Quatorzième épisode.
« - Qu'ai-je donc fait qu'il en a
pâli, l'autre fois ?
- Mettez-vous à sa place, diantre ! Il
avait son sujet de thèse, mort depuis des lustres, tout jeune puceau d'avocat,
alors que c'est vous qui créez « Fondation » qui donnera plus tard la « Légion
», deux institutions qui seront fort utiles pour terra-former d'autres planètes
où l'espèce humaine se développera !
Et où je naîtrai à mon tour ! Vous y
allez un peu fort : Sans votre passé, je n'ai pas d'avenir !
- J'ai fait tout ça, moi ?
- Vous verrez bien. Vous faites plus.
Vous racontez, ou plutôt faites raconter par votre biographe une histoire assez
étrange.
- Laquelle donc ?
- Vous dites vous retrouver, comme dans
un cauchemar, dans un endroit où vous avez peur. Une sorte de caverne sans
paroi au milieu de rien. Un homme est debout en son centre, face aux étoiles et
vous lui parlez. « Pas les Krabitz »lui dites-vous. C'est manifestement un militaire,
un officier supérieur en tenue de combat, un humain et vous réalisez que vous
êtes au milieu d'une bataille sidérale. La flotte des humains s'apprête à
annihiler celle de ses adversaires, plus rustique.
Vous dites qu'il y a deux autres
personnes autour de lui qui tentent de le convaincre de cesser le combat. De
prendre cette responsabilité. L'une lui explique que l'espèce humaine a été
créée pour détruire. Mais détruire les « sans âmes » d'abord. Seule l'espèce
humaine aurait assez de folie et de cran pour parvenir jusqu'à eux. Et
d‘expliquer que les « Krabitz » sont des alliés dans cette lutte et que si
l'une des deux espèces disparaissait, c'était la fin du « monde de la vie ».
- Je ne vois pas bien en quoi je serai
concerné : je ne connais pas le moindre « Krabitz » dans mon entourage !
- Non mais c'est vous qui emportez sa
conviction et le faites renoncer à les détruire, et leur armée et leurs mondes.
Vous parlez d'un « pacte du paradoxe temporel » qui achève de convaincre
l'officier humain. Sans doute celui-ci, celui que nous sommes en train de
vivre, tous ici. Un pacte de vie. Il vous demande des solutions et vous la lui
fournissez. Dans la « légion », au moins parmi les officiers supérieurs, tout
le monde semble connaître cette histoire-là. Lui en tout cas la connaît. Il
renonce donc à une victoire facile et vous vous réveillez en sueur !
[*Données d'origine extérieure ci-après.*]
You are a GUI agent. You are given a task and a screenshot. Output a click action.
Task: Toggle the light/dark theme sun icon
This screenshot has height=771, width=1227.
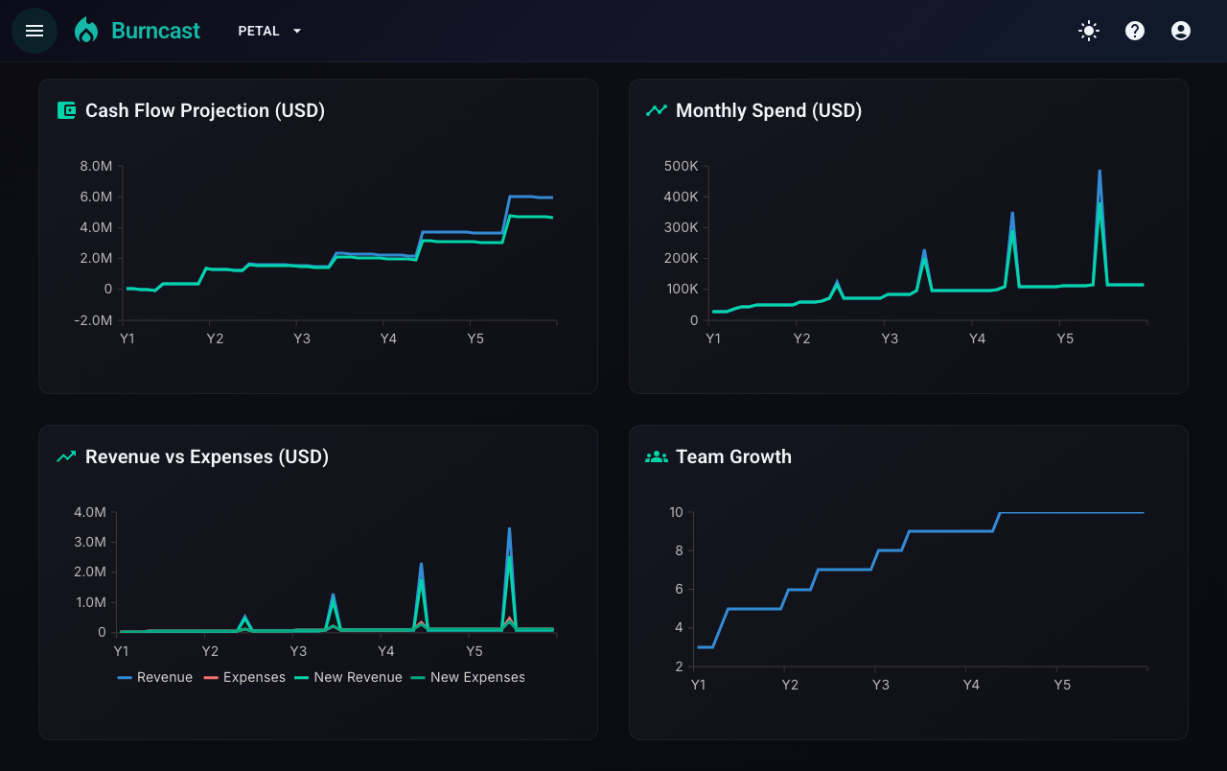pyautogui.click(x=1089, y=31)
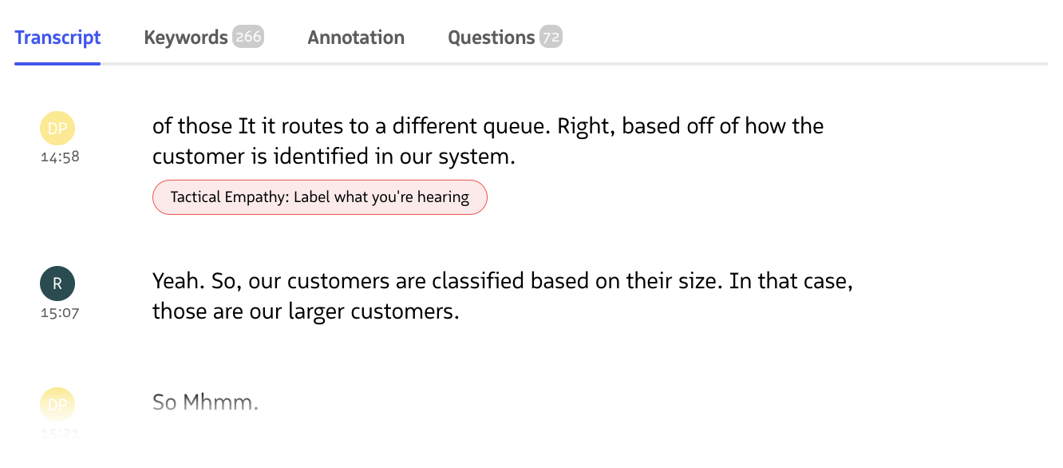Click the line beginning "Yeah. So, our customers"
The width and height of the screenshot is (1063, 468).
[502, 282]
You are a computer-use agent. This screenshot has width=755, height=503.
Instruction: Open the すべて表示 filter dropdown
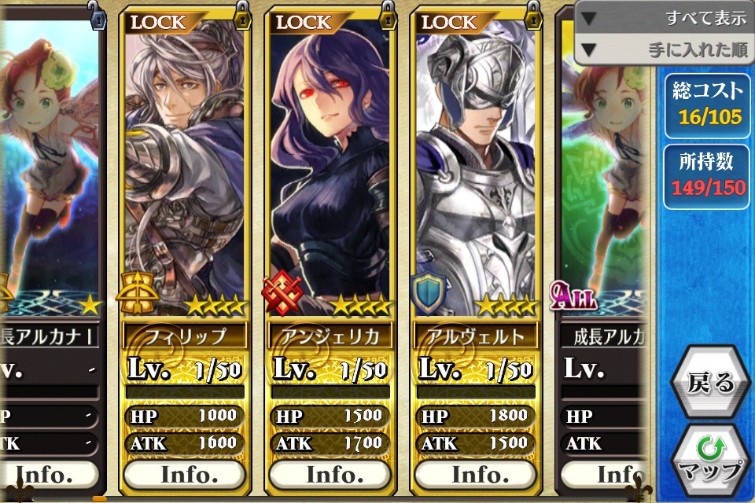665,17
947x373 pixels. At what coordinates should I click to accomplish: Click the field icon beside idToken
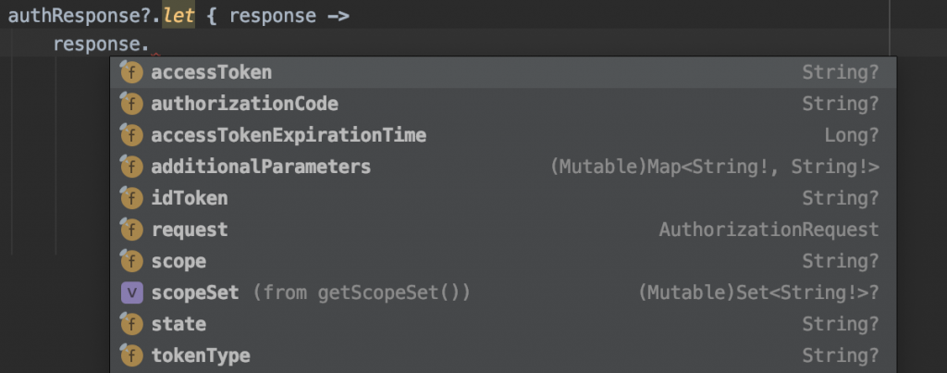132,198
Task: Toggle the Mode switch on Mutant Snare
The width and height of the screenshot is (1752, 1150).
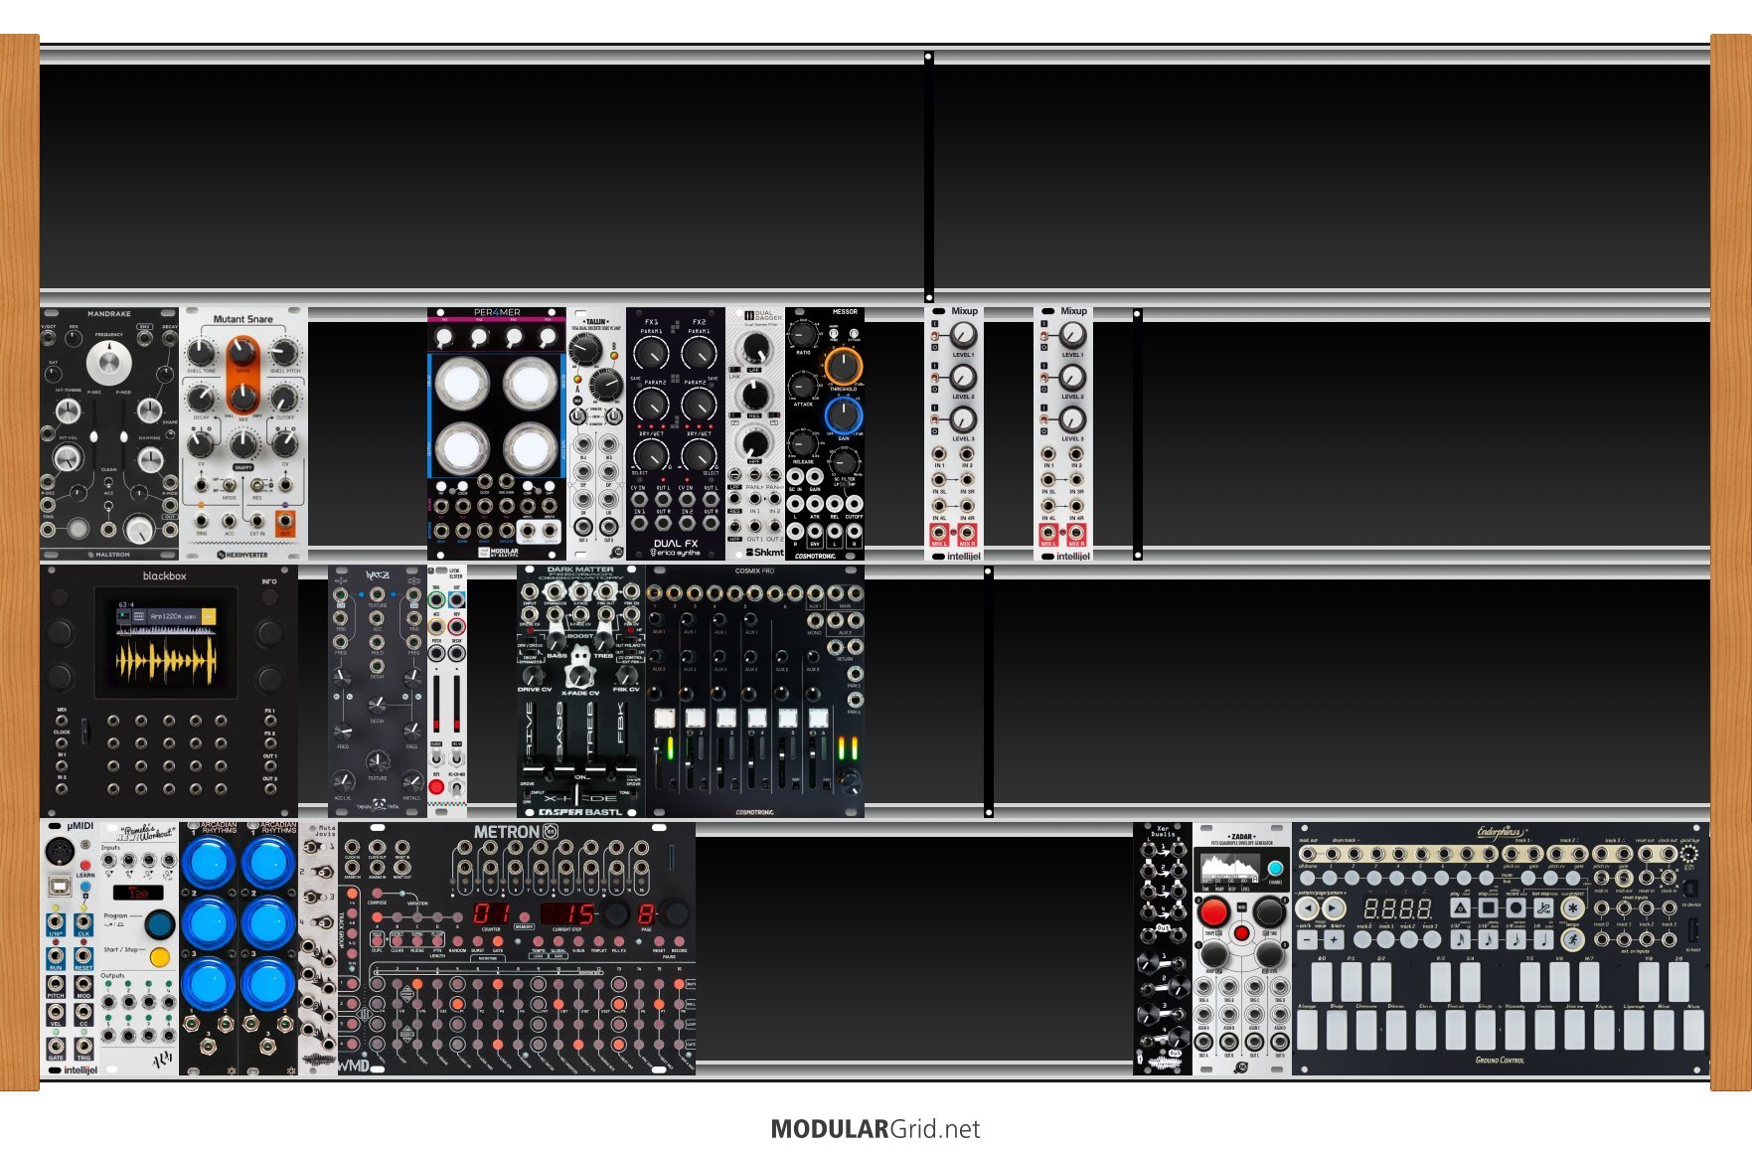Action: click(x=230, y=486)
- Hé bin dites donc ! Il m'en arrive,
des choses, à moi !
- Vous pouvez le dire : vous êtes une
singularité, vous dis-je ! Un cas d'espèce, parce qu'ensuite, c'est ce qui vous
décide à ouvrir une boucle avec votre Madame Caré et ce fameux site
informatique oublié de tout le monde. Ne me demandez pas comment, Pery vous le
dira peut-être mieux que moi. Et ensuite, il n'y aura plus jamais de paradoxe
temporel. Plus jamais ! Au moins pour un bon bout de temps, et jusqu'à mon
présent à moi.
- Bon... Admettons ! Un, comment
suis-je arrivé ici et comment vais-je donc en partir, si vous voulez que toute
cette histoire soit vraie et tienne debout ? Deux, pourquoi moi qui n'aspire
qu'à une vie calme et mesurée ? Et pourquoi ici, ce nœud des paradoxes ?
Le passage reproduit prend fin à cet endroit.